Lovers & Strangers, also translated as Only Love Strangers () is a 1999 album by Beijing-based C-pop singer Faye Wong. It contains 10 tracks in Mandarin with bonus Cantonese versions of two of the songs. The title is from a line of the refrain in track 4 (... 我只爱陌生人, I only love strangers...).

The album sold more than 800,000 copies and reached number one in the album charts of Hong Kong, China, Taiwan, Singapore, and Malaysia.

After the release of Lovers & Strangers, Guinness World Records declared Faye Wong the best-selling female Cantopop artist of all time.

Track listing

Tracks 11 and 12 are Cantonese versions of tracks 5 and 6 respectively.

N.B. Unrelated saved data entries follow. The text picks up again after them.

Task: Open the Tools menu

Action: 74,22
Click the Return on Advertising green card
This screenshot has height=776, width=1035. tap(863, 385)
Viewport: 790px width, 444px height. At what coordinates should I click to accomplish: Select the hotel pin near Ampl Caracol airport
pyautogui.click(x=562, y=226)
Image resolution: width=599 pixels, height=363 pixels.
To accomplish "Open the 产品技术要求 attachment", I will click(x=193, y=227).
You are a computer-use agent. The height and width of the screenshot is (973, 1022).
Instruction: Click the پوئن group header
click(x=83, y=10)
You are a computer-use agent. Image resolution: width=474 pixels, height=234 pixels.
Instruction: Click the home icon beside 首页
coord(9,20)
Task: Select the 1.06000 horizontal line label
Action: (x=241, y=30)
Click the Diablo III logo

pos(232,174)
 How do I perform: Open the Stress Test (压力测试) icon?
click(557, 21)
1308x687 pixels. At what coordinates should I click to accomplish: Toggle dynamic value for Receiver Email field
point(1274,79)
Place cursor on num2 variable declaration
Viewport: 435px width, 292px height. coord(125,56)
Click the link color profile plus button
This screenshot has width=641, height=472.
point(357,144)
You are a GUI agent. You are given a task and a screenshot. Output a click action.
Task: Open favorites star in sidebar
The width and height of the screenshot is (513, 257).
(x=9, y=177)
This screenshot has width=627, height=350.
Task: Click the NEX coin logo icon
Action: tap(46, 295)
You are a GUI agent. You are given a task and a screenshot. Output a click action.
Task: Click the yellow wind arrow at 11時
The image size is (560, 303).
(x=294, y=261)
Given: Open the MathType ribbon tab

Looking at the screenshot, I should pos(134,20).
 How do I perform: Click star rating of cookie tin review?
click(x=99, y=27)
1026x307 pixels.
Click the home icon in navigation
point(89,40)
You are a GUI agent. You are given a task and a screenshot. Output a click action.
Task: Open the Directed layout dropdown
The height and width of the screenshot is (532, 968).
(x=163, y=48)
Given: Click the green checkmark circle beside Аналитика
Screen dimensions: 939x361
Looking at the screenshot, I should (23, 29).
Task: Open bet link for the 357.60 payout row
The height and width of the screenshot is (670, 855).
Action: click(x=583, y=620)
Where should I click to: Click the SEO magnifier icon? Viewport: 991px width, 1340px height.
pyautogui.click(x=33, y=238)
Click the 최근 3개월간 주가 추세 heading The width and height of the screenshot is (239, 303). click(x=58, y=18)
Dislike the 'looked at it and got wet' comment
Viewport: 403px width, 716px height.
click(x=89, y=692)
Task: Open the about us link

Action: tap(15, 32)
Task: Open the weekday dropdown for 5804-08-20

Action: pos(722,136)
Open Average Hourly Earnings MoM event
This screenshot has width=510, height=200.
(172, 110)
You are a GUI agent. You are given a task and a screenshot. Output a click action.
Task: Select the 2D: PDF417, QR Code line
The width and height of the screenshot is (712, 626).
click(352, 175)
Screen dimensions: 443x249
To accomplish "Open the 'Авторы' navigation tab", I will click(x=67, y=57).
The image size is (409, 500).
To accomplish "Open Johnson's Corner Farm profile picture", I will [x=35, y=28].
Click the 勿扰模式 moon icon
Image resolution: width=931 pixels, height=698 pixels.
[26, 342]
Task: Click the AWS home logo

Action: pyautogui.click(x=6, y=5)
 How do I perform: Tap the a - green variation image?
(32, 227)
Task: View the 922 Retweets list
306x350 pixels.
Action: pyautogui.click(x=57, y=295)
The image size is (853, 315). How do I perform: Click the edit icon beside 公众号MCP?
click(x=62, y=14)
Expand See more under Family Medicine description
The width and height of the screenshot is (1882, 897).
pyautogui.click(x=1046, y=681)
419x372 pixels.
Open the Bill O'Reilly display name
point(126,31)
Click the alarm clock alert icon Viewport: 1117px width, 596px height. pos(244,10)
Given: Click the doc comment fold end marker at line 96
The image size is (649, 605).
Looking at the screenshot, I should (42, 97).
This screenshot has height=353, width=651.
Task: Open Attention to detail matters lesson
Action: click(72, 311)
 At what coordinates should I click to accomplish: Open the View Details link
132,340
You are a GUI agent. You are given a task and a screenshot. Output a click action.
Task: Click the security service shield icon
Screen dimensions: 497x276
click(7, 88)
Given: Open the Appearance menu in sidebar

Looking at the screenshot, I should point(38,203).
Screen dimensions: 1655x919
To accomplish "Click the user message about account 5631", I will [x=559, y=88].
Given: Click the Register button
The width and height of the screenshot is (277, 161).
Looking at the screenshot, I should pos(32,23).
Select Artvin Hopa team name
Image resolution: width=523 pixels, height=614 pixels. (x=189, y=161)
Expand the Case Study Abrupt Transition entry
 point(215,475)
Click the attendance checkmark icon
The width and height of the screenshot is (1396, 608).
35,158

Only track 12 has a different musical arrangement.

The title of track 5 is the Chinese name of Gabriel Garcia Marquez' novel One Hundred Years of Solitude.

Use in other media

Track 10, the rock song "Spectacular", featured in a Pepsi commercial. A VCD showing the filming of the commercial was released with some versions of the album.

The title track, "Only Love Strangers", was featured in the Sylvester Stallone film Get Carter.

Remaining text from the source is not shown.